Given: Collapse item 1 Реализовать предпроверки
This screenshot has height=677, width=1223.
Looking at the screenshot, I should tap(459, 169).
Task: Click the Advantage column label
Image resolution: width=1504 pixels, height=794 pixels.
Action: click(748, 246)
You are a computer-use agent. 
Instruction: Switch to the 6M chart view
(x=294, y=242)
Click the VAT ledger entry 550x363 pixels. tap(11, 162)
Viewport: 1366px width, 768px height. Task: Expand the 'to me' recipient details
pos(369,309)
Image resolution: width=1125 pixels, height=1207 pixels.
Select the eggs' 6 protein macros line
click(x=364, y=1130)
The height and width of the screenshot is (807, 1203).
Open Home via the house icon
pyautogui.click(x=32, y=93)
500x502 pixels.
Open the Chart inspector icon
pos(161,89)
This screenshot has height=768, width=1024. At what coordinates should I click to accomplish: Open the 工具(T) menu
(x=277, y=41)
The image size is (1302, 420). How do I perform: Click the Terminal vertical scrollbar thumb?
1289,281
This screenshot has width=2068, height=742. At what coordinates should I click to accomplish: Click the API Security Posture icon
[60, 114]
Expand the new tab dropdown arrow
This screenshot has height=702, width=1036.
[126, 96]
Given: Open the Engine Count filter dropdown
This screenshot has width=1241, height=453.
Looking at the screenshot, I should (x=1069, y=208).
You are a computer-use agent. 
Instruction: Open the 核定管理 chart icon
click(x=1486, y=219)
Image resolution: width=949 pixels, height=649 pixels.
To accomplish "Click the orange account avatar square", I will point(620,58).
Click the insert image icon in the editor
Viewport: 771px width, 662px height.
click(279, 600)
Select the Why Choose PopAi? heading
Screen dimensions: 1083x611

########################################

TASK PROMPT: Nothing but the lines from the one containing "Viewport: 1366px width, 768px" through the final line of the data above is to be reproduced, each exactly as written.

WRITTEN ANSWER:
Viewport: 1366px width, 768px height. Task: Expand the 'to me' recipient details
pos(369,309)
Image resolution: width=1125 pixels, height=1207 pixels.
Select the eggs' 6 protein macros line
click(x=364, y=1130)
The height and width of the screenshot is (807, 1203).
Open Home via the house icon
pyautogui.click(x=32, y=93)
500x502 pixels.
Open the Chart inspector icon
pos(161,89)
This screenshot has height=768, width=1024. At what coordinates should I click to accomplish: Open the 工具(T) menu
(x=277, y=41)
The image size is (1302, 420). How do I perform: Click the Terminal vertical scrollbar thumb?
1289,281
This screenshot has width=2068, height=742. At what coordinates should I click to accomplish: Click the API Security Posture icon
[60, 114]
Expand the new tab dropdown arrow
This screenshot has height=702, width=1036.
[126, 96]
Given: Open the Engine Count filter dropdown
This screenshot has width=1241, height=453.
Looking at the screenshot, I should (x=1069, y=208).
You are a computer-use agent. 
Instruction: Open the 核定管理 chart icon
click(x=1486, y=219)
Image resolution: width=949 pixels, height=649 pixels.
To accomplish "Click the orange account avatar square", I will point(620,58).
Click the insert image icon in the editor
Viewport: 771px width, 662px height.
click(279, 600)
Select the Why Choose PopAi? heading
Screen dimensions: 1083x611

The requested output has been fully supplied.